5 Common Server Security Mistakes
Web servers are a prime target for hackers, and running a site requires a certain amount of vigilance.
If you have a managed hosting solution, much of the security work is handled for you.
But there are still some security blunders to avoid.
1. File Permissions
If you install scripts on your server, you probably have to set permissions on some folders.
This is usually done using the CHMOD command in an FTP program.
Sometimes, getting the settings right can be tricky. In a fit of frustration, we’ve all set our folders to the most permissive setting, 777.
This allows hackers easy access. Don’t do it.
Most servers have good default permissions so they should only be changed if absolutely necessary.
2. Wildcard Indexing
Most Web sites have a folder where they keep their images, audio or other non-Web page files. But what happens when you visit the root of the directory (IE: yourdomain.com/pics/)?
If you get a server error (either 403 or 404) you are in good shape. If you see a list of the files in that directory, you’re potentially opening up the server to leeching, hotlinking and even exposing more of your directory tree.
3. Out of Date Software
You’re responsible for keeping the applications you install up to date.
If you can’t do this, you’re exposing your site to a variety of attacks: database injection attacks, password hacks and more.
Update your software regularly.
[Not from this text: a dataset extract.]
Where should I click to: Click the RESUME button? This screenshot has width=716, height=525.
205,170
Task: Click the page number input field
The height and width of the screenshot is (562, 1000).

If WordPress is telling you it’s out of date, do something about it.
Any number of disasters can strike your server at any time, wiping out your data. Having your own backups is important; relying on your host is never a good idea.
If you run a database-driven site (eg, WordPress blog), much of your site content can be backed up using a plugin or an easy database dump.
For other sites, backing up is as simple and easy as logging in via FTP and downloading everything to a folder on your hard drive.
5. Bad Passwords
If someone can guess your password, no amount of security software can protect you.
Hackers routinely use dictionary attacks to guess the passwords of various sites.
Your password should be over 8 characters long, contain a mixture of letters, caps, numbers and symbols. Your password should be easily remembered by you, but not easily guessed by anyone else.
If you need any help making a good password, visit Gibson Research Company’s Password Generator and copy a section of characters from one of their randomly-generated text strings.
Basic security is straightforward. While there is no such thing as a completely secure server, the basic steps required to avoid becoming an easy target are simple enough. There’s no excuse: do your bit and improve your security.